## begin

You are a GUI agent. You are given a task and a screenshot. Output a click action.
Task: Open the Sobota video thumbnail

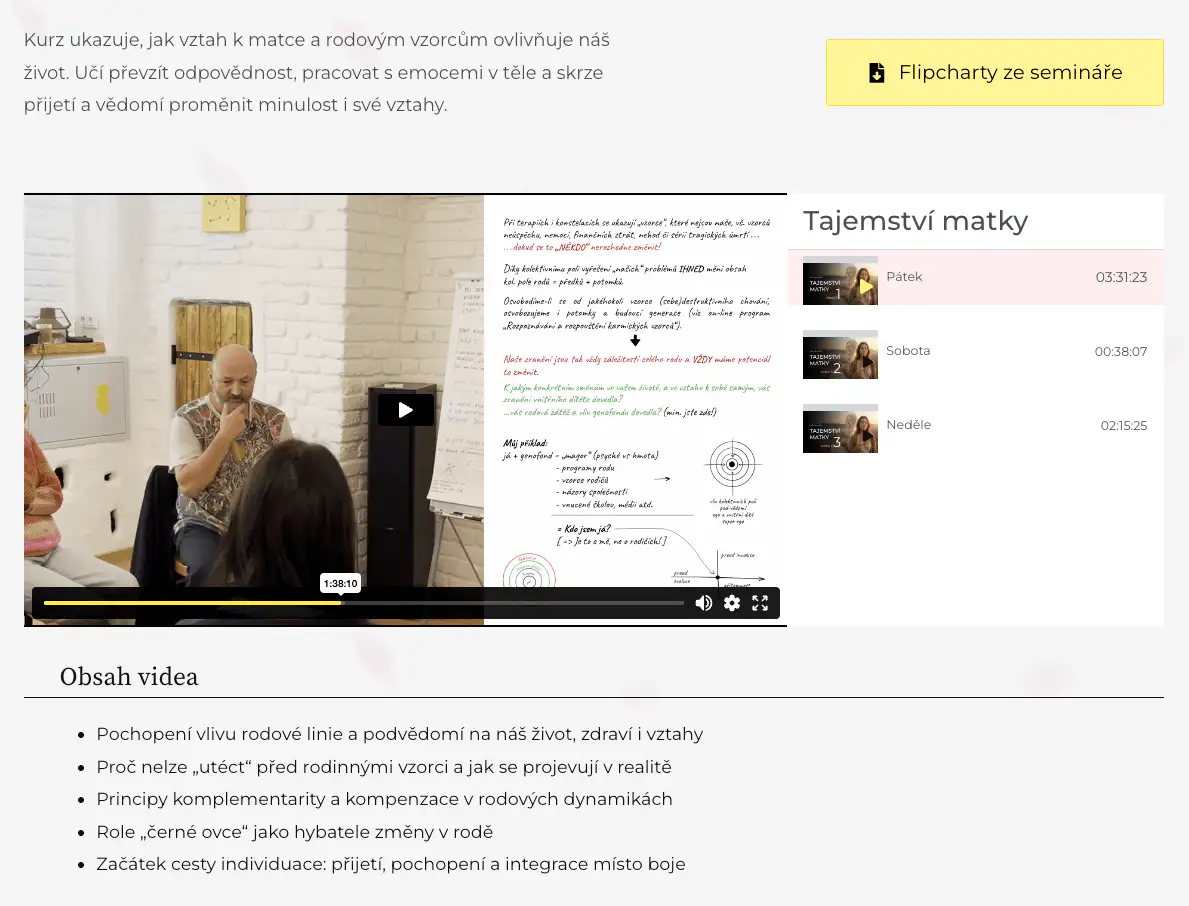(x=840, y=355)
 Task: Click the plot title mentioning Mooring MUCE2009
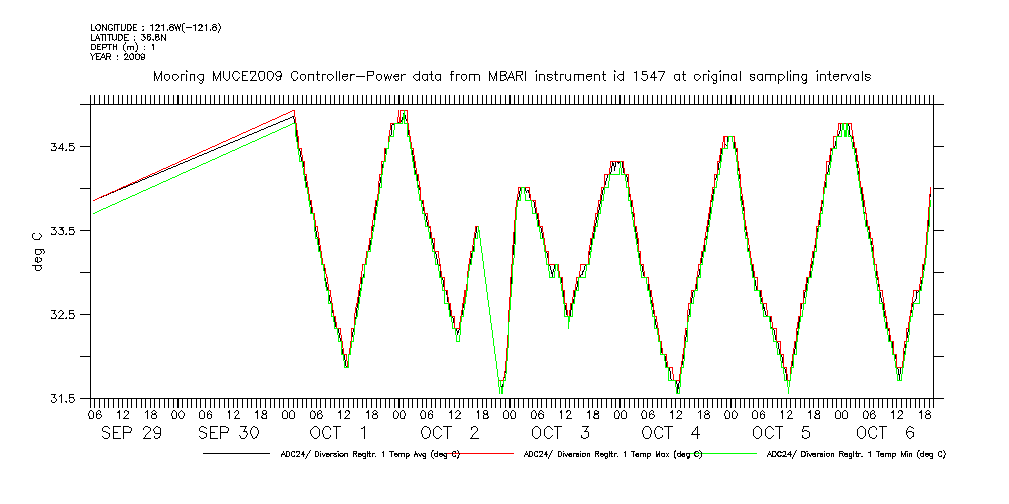click(x=510, y=76)
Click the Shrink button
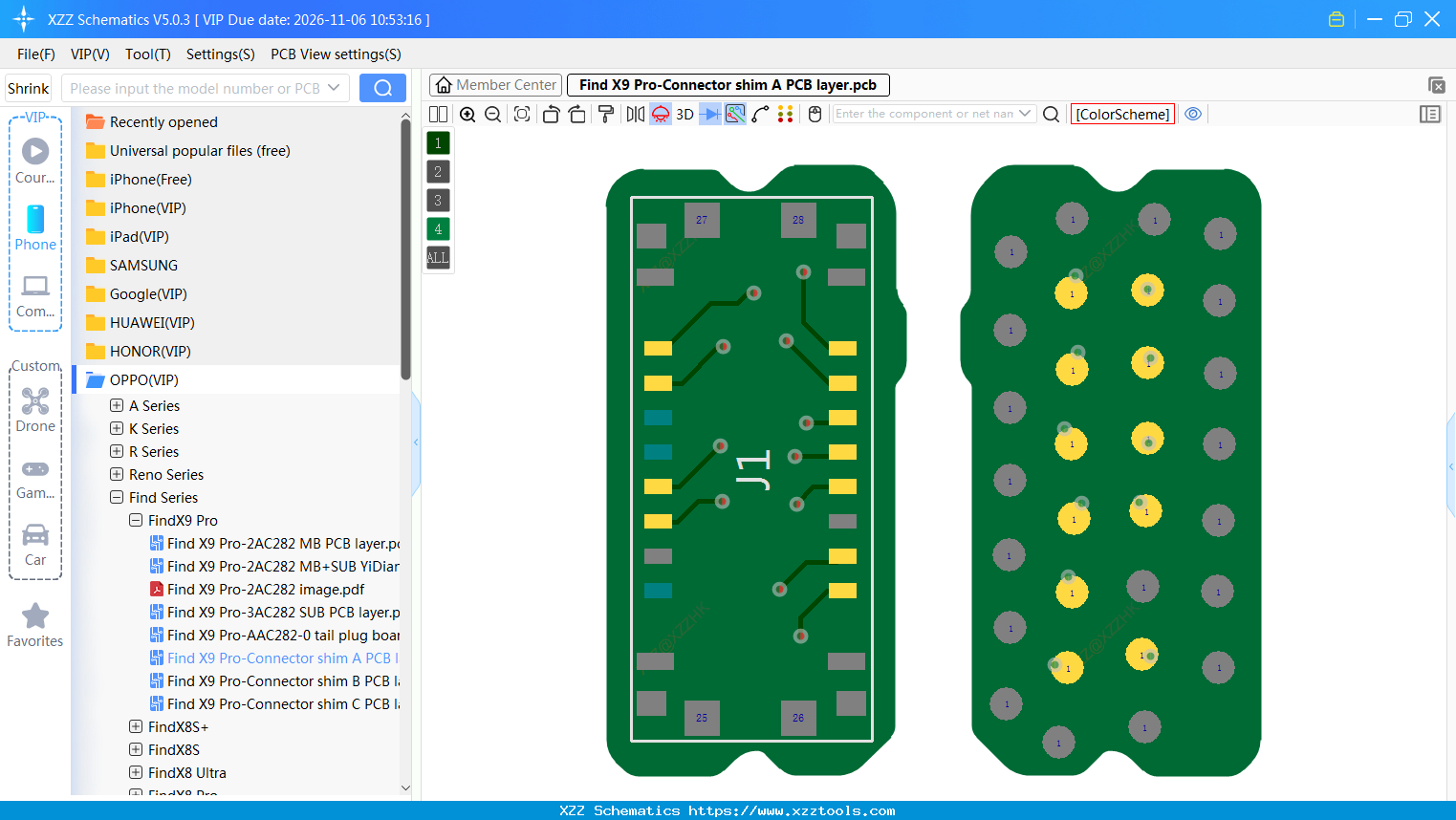Image resolution: width=1456 pixels, height=820 pixels. [28, 87]
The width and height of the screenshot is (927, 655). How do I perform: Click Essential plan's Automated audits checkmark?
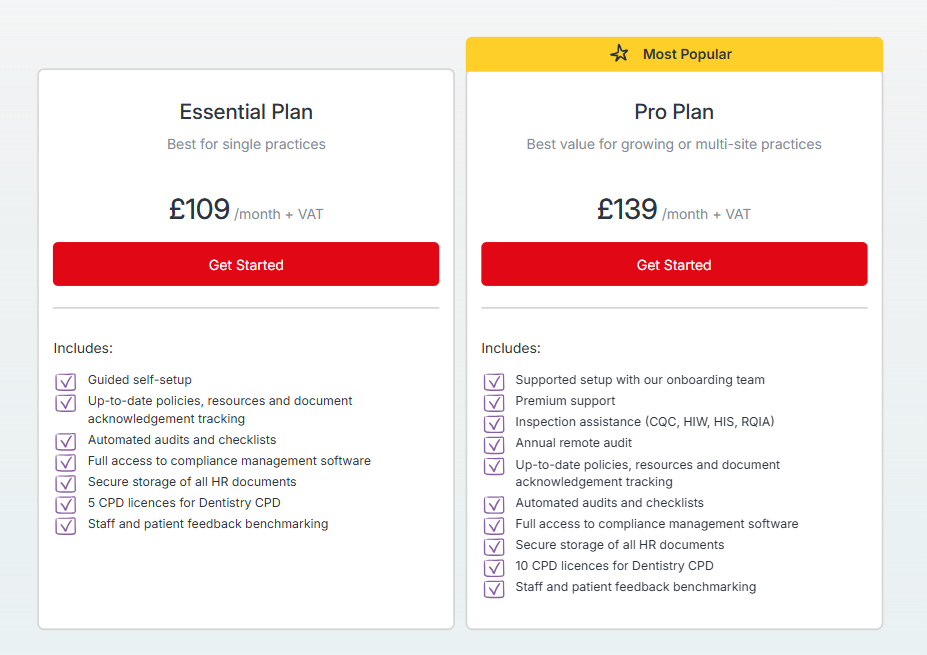(66, 441)
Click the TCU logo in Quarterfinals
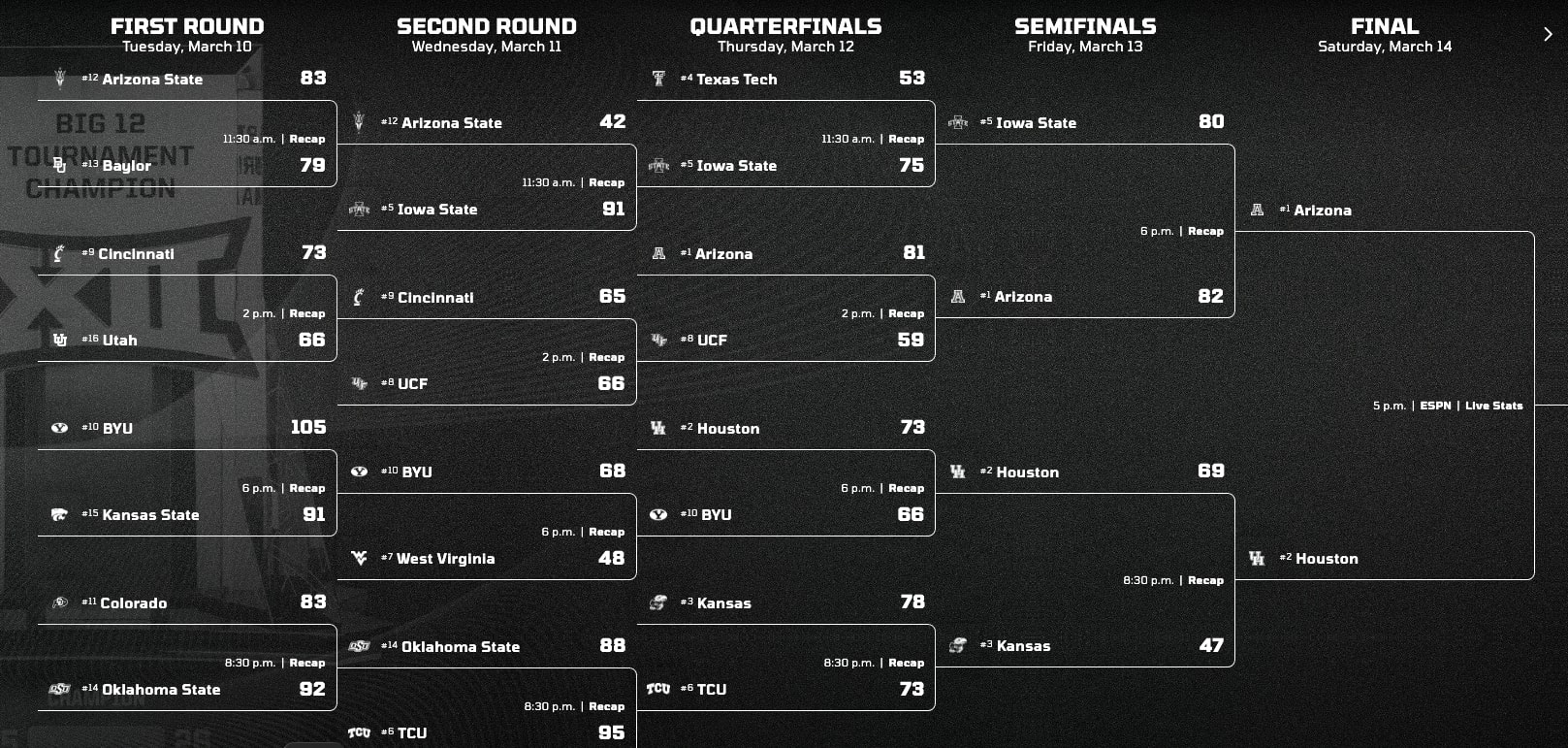The width and height of the screenshot is (1568, 748). [658, 689]
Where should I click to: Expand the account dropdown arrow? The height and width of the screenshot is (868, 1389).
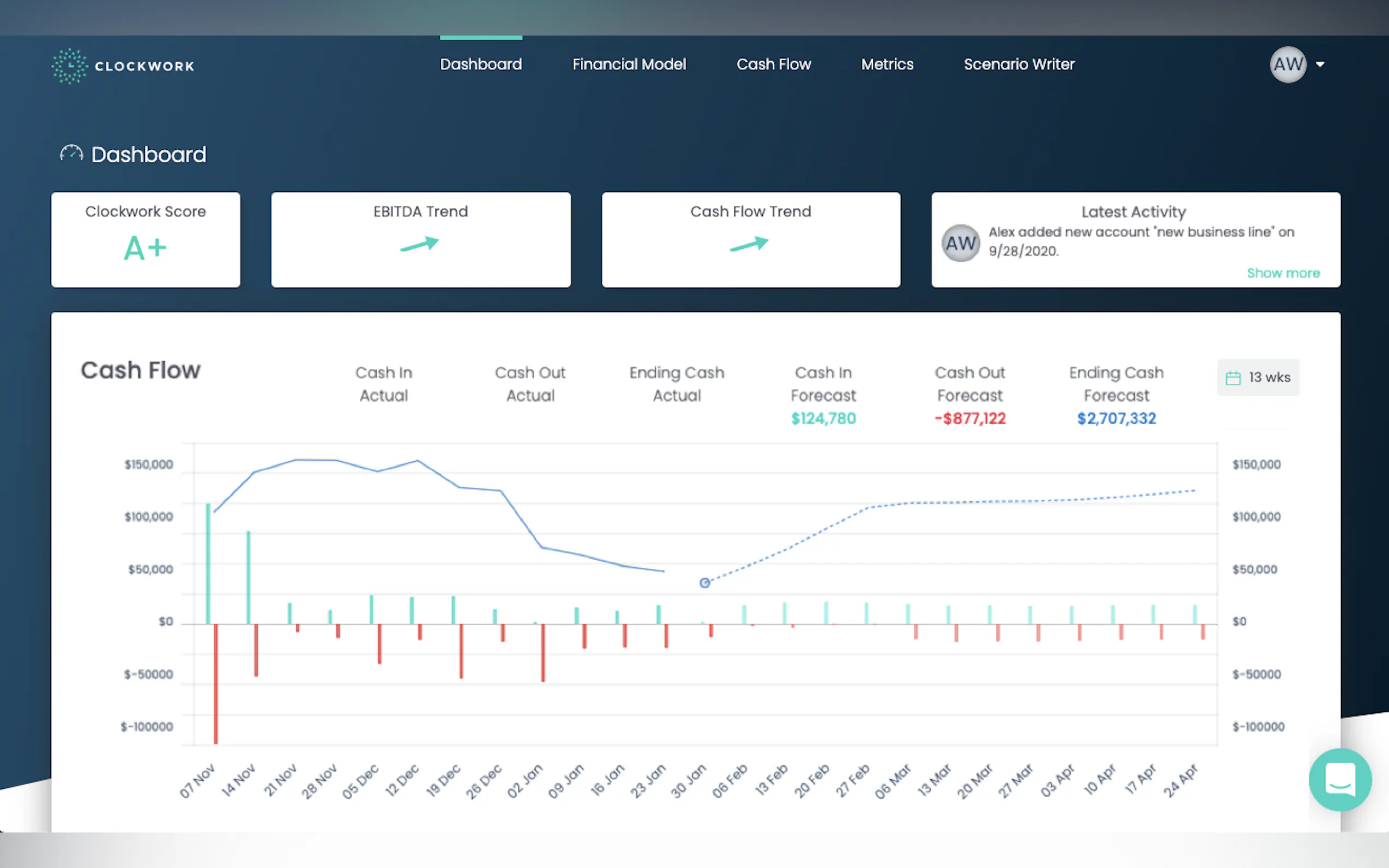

## end

#### REQUEST:
Edit the rows above so that "thumbnail" becomes "preview image", and keep everything else the same. Omit the pictures from your version.

#### WRITTEN ANSWER:
You are a GUI agent. You are given a task and a screenshot. Output a click action.
Task: Open the Sobota video preview image

(x=840, y=355)
 Task: Click the plot title mentioning Mooring MUCE2009
click(x=510, y=76)
Click the Shrink button
Image resolution: width=1456 pixels, height=820 pixels. [28, 87]
The width and height of the screenshot is (927, 655). How do I perform: Click Essential plan's Automated audits checkmark?
(66, 441)
Click the TCU logo in Quarterfinals
The width and height of the screenshot is (1568, 748). [658, 689]
Where should I click to: Expand the account dropdown arrow? The height and width of the screenshot is (868, 1389).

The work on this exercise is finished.